__Extract provided__:
-.-.-

Start your toddler on a path to physical fitness with these five imaginative outdoor activities.

While toddlers have seemingly unlimited energy reserves, they also have notoriously short attention spans. To keep your jumping beans healthy, plan creative outdoor activities that will keep their brains engaged while getting their heart rates up.

Here are five great ideas -- some of which come from the President's Council on Physical Fitness -- for fun activities you and your toddler can enjoy together.


  1. Follow the Leader
    Start out as the leader and have your child mimic your movement. Take your toddler through various types of movement, such as hopping, running, standing on one leg, crouching down behind a bush, or jumping up to try to reach a tree limb. Give your little one a chance to be the leader, too!
  2. Rabbits and 'Roos
    Ask your toddler to hop up and down just like a rabbit (try it yourself, too!). Then, have her hop like a kangaroo, and gallop like a horse. Add other animals, too, and bring in props to encourage her to use her imagination, like bunny-ear headbands, or a stick horse.
  3. Tiptoes
    Walking on tiptoes teaches your toddler to use his own body weight to develop strength and balance. First, show him how to tiptoe, and then have him follow as you tiptoe forward, backward, sideward, and in circles. Pretend to be different characters or animals. For example, tiptoe like a kitty sneaking up on a bird, or like Santa putting presents under the tree.

-.-.-

__Dataset extract__:
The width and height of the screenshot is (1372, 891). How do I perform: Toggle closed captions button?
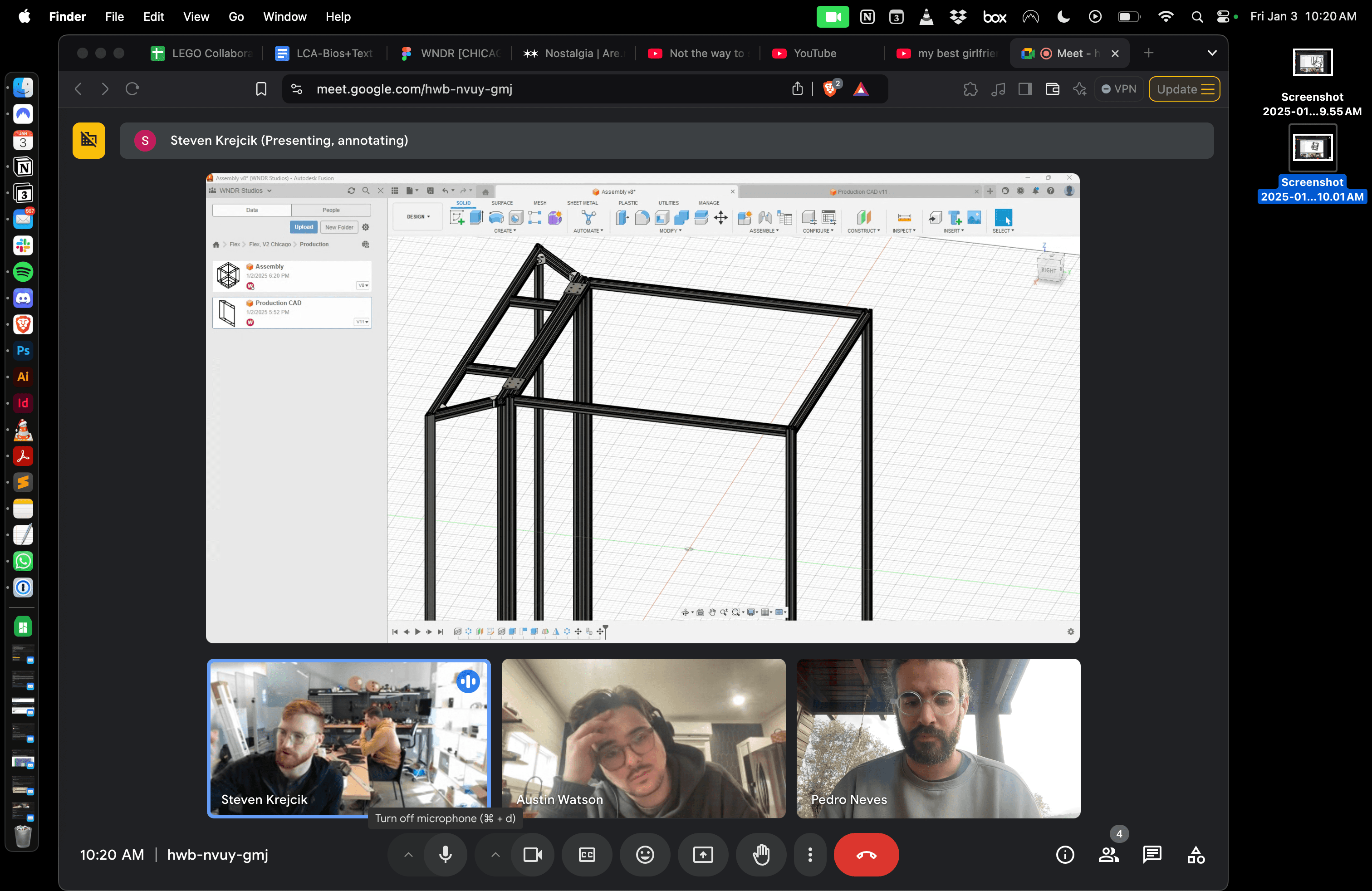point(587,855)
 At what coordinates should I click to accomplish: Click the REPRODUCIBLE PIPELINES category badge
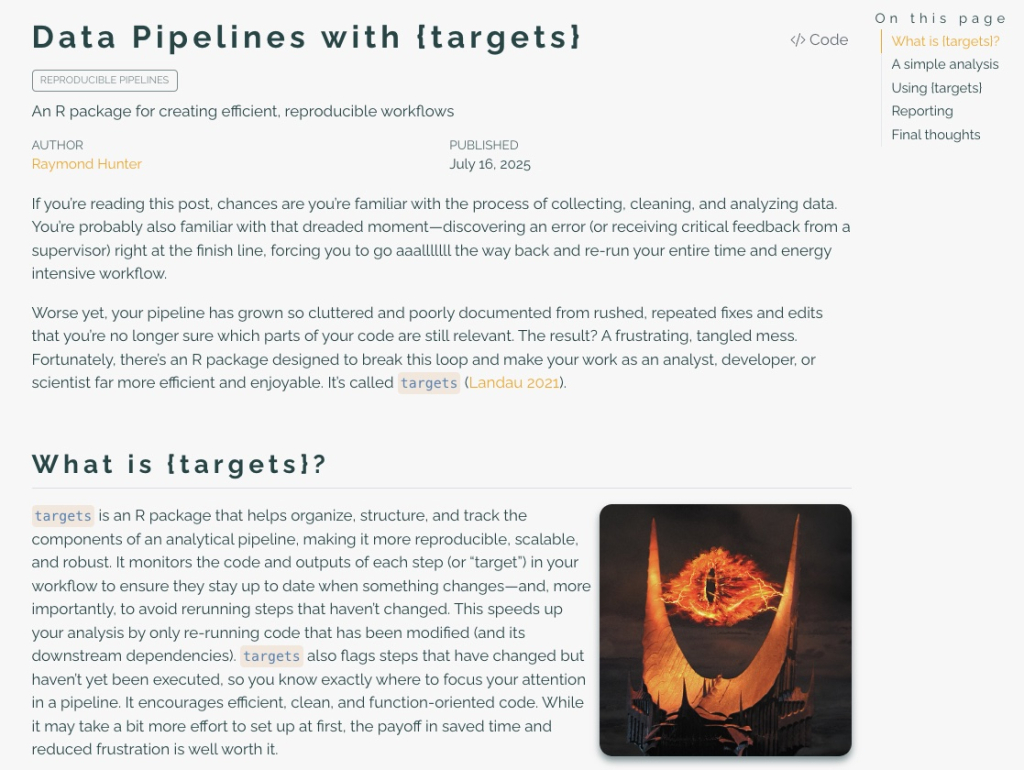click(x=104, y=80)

-.-.-

__Short problem 1__: In the article on outdoor activities for toddlers, rewrite the passage from "1. Follow the" to "the leader, too!", replacing "toddler" with "preschooler".
__Short problem 2__: Extend the article on outdoor activities for toddlers by continuing it from its final sentence.

__Final result 1__:
1. Follow the Leader
    Start out as the leader and have your child mimic your movement. Take your preschooler through various types of movement, such as hopping, running, standing on one leg, crouching down behind a bush, or jumping up to try to reach a tree limb. Give your little one a chance to be the leader, too!

__Final result 2__:
  4. Hopscotch
    This classic children's game is a great way to teach balance and coordination. It's even fun before you play it! To start, use some washable chalk to draw a hopscotch board on your driveway, sidewalk or patio. Once that's done, you and your toddler can start to have fun searching your backyard for a smooth stone to use as your marker.
  5. Go Berry Picking
    Arrange a day trip to a local public orchard and have fun filling your baskets with nature's bounty. Another idea is to create a bouquet of wildflowers with your toddler (just make sure to watch for things like poison ivy or plants with thorns or burrs). Use the season as your guide: in the fall, head to the pumpkin patch.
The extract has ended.